TASK ▸ In the passage on types of mutual funds, which index is named as the most popular for stock index funds?

— start PAGE EXCERPT —

The idea is to allow investors to place bets on specific industries or sectors, which have strong growth potential. These funds tend to be more volatile than funds holding a diversified portfolio of securities in many industries. Such concentrated portfolios can produce tremendous gains or losses, depending on whether the chosen sector is in or out of favour. INDEX MUTUAL FUNDS: An index fund is a type of mutual fund that builds its portfolio by buying stock in all the companies of a particular index and thereby reproducing the performance of an entire section of the market. The most popular index of stock index funds is the Standard & Poor’s 500.
An S&P 500 stock index fund owns 500 stocks-all the companies that are included in the index. Investing in an index fund is a form of passive investing. Passive investing has two big advantages over active investing. First, a passive stock market mutual fund is much cheaper to run than an active fund. Second, a majority of mutual funds fail to beat broad indexes such as the S&P 500. FUND OF FUNDS: A fund of funds is a type of mutual fund that invests in other mutual funds. Just as a mutual fund invests in a number of different securities, a fund of funds holds shares of many different mutual funds. Fund of funds are designed to achieve greater diversification than traditional mutual funds.

— end PAGE EXCERPT —
— start DATA LISTING —

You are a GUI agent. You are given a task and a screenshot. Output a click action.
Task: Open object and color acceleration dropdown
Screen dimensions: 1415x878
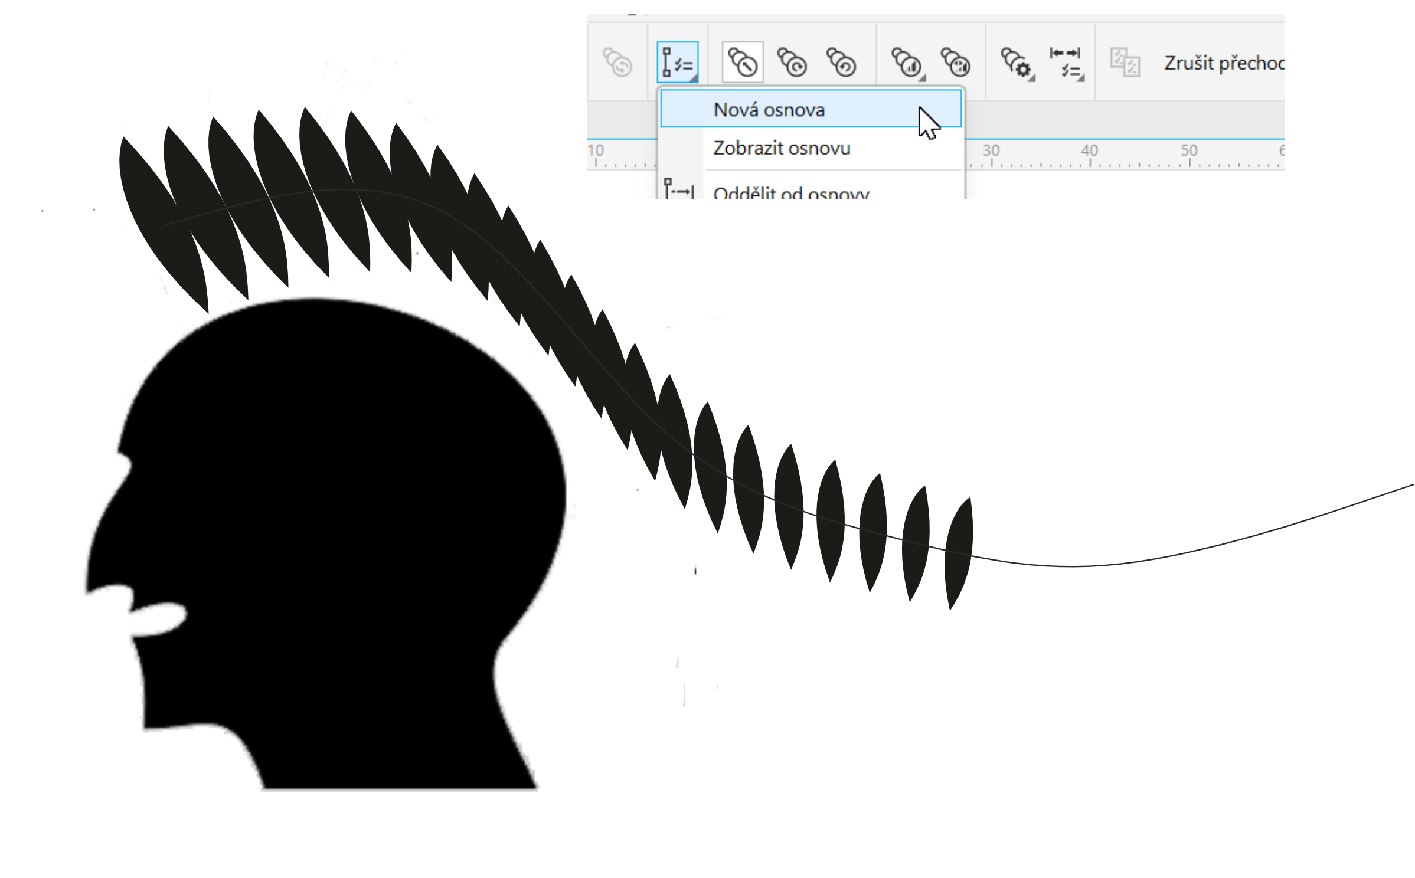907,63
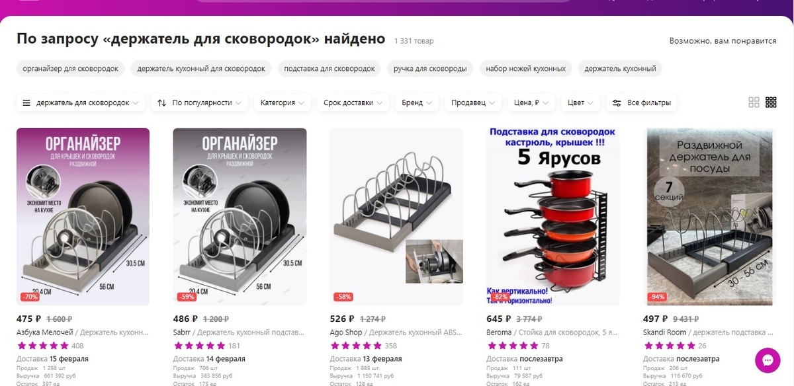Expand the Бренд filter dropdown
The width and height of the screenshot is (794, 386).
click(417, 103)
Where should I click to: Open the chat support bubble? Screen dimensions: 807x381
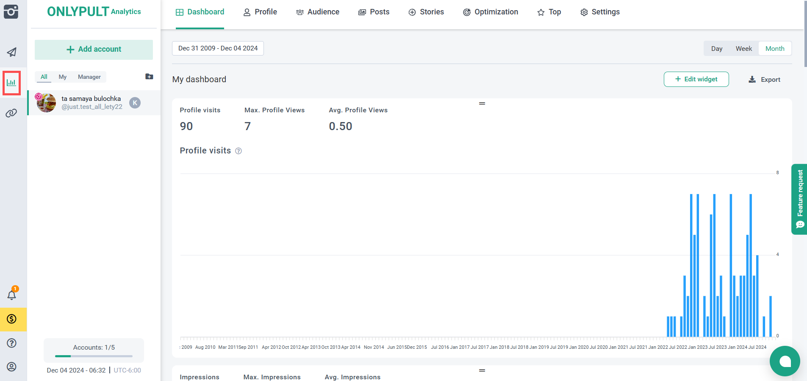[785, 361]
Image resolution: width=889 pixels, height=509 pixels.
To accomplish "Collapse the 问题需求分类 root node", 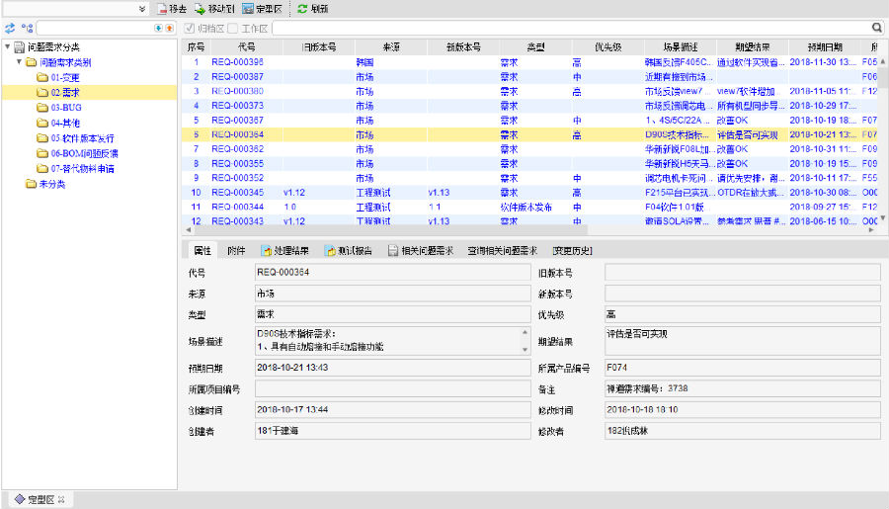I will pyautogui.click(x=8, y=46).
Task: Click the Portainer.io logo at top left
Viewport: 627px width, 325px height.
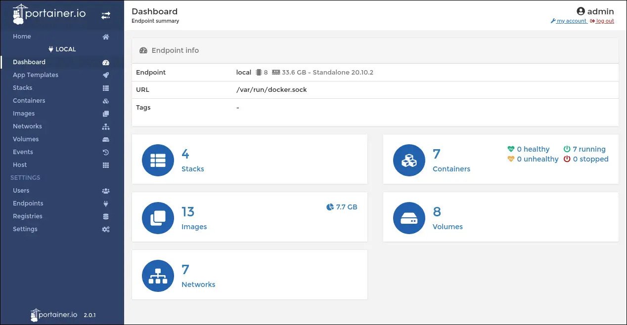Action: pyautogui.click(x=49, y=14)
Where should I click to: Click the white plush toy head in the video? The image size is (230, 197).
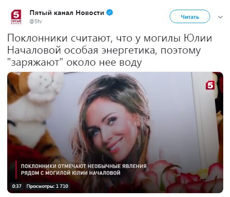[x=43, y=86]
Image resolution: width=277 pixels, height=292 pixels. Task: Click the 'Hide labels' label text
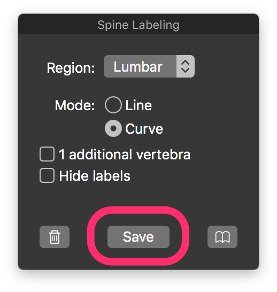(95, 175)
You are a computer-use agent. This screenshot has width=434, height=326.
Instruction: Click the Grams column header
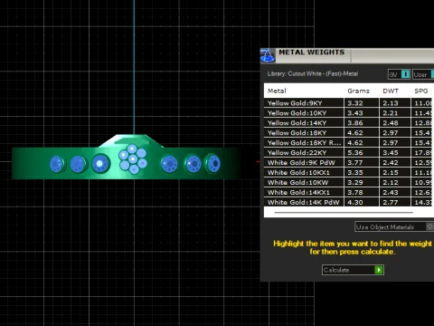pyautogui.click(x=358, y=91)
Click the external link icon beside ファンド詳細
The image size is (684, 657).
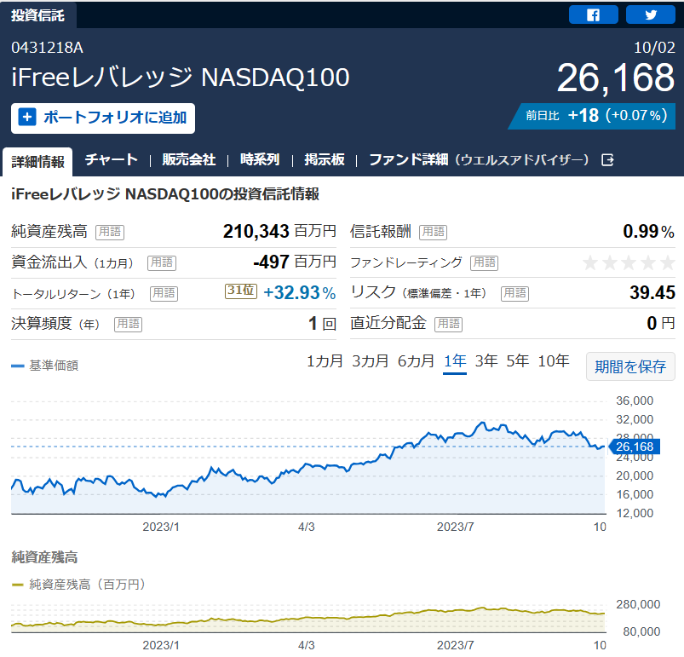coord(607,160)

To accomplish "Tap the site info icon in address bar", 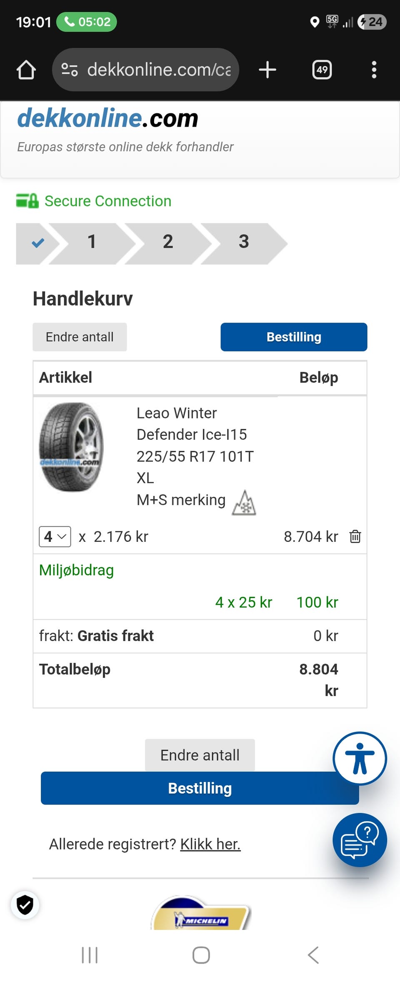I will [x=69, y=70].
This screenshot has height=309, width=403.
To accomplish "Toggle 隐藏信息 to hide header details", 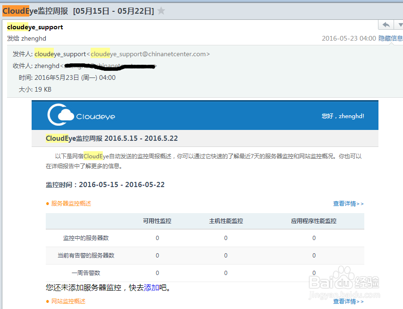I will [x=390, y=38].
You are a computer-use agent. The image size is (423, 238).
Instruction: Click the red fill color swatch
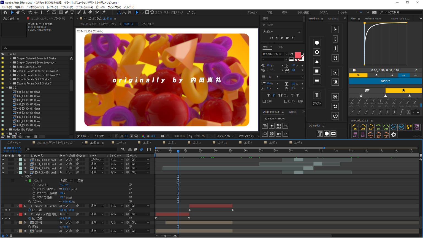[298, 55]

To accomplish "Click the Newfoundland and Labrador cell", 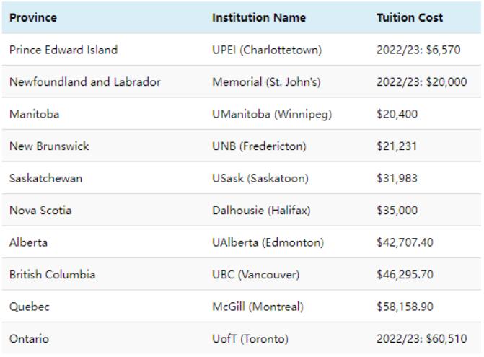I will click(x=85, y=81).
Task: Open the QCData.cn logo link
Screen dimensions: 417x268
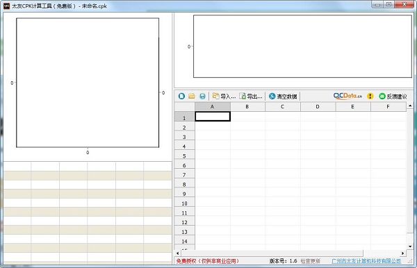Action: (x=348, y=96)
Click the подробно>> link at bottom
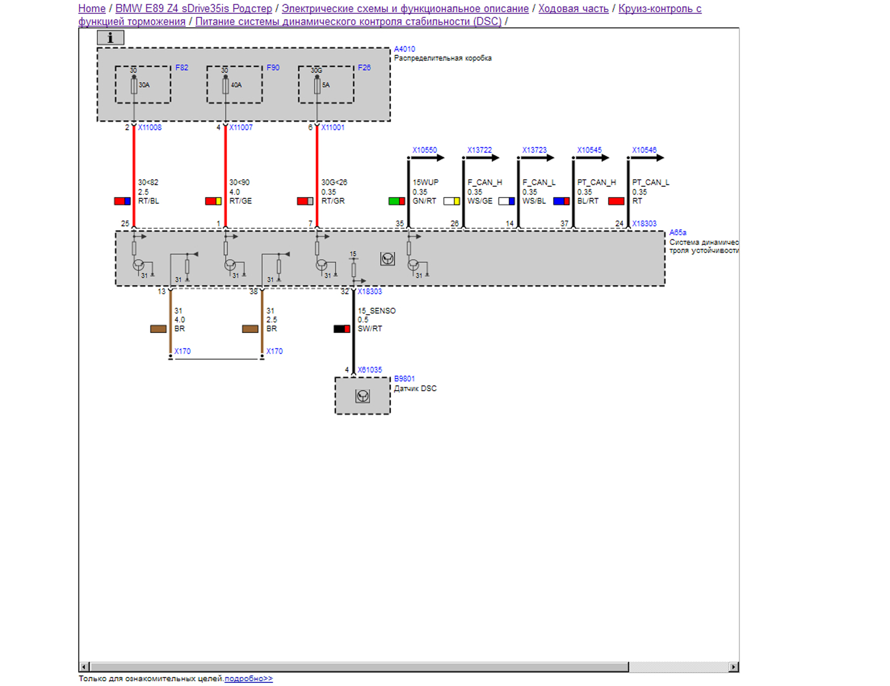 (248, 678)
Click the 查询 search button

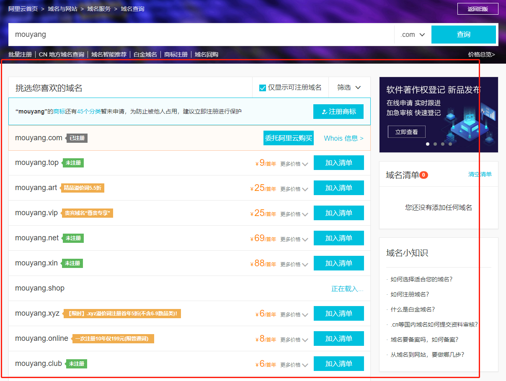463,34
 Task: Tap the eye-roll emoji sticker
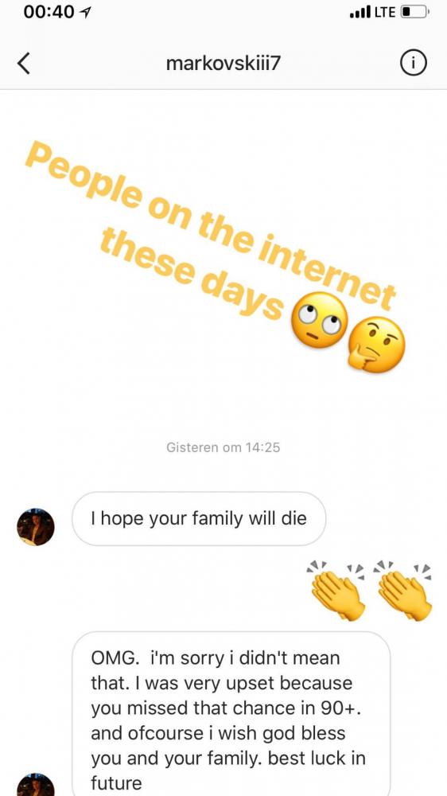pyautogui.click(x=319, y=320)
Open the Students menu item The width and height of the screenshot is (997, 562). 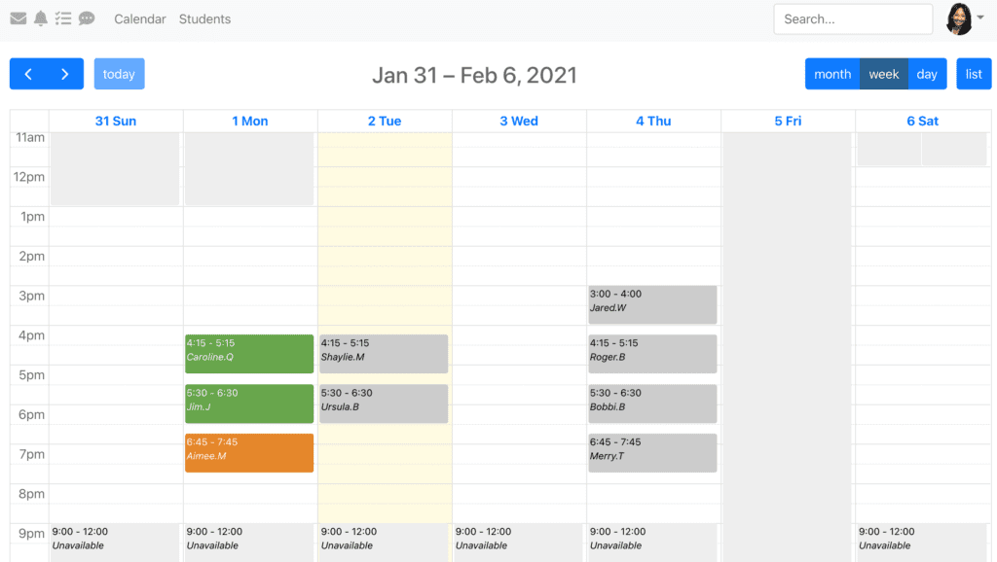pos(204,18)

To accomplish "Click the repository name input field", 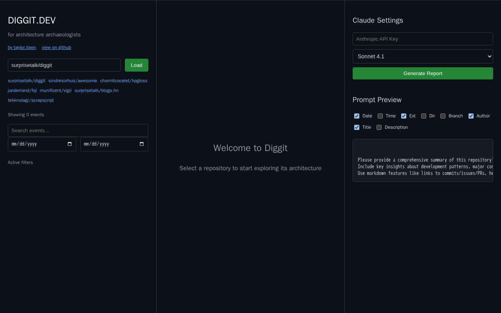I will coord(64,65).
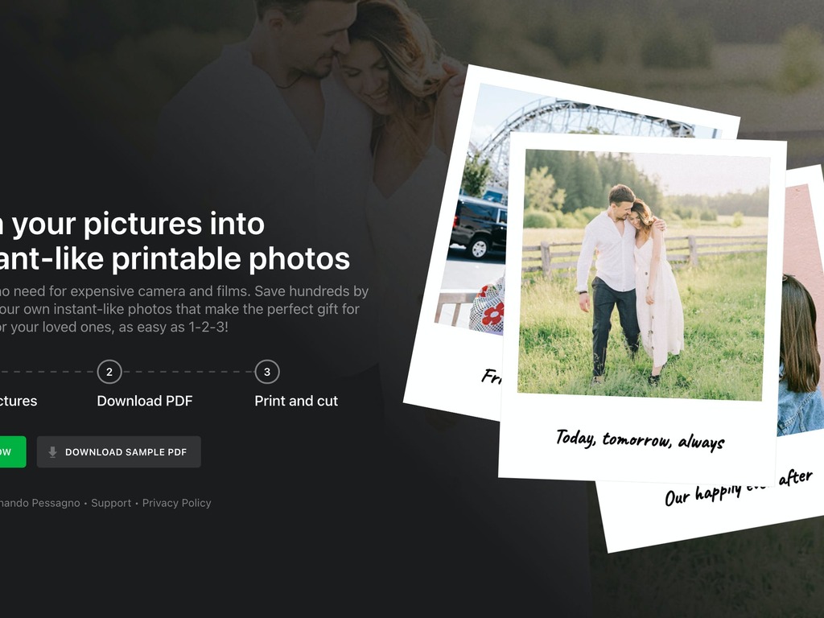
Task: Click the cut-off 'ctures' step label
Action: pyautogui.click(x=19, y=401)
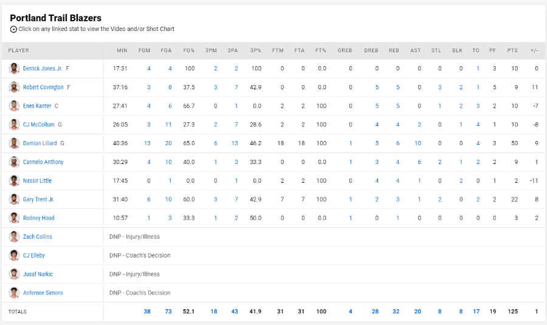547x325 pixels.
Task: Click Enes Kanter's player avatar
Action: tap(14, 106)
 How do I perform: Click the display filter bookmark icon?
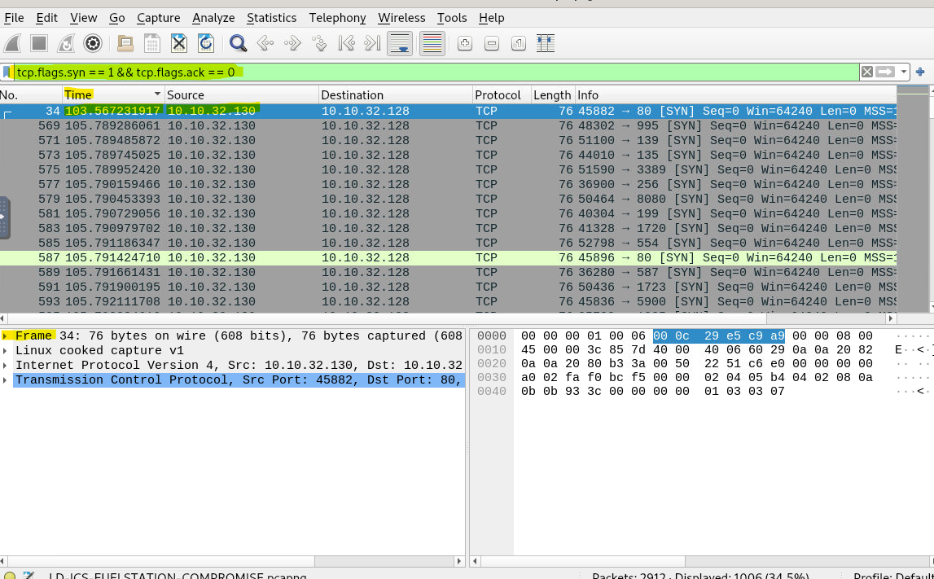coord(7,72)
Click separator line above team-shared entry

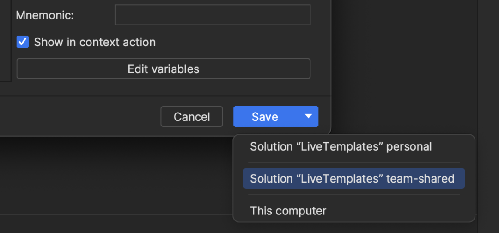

— end DATA LISTING —

OUTPUT OF THE EXERCISE ▸ The Standard & Poor's 500.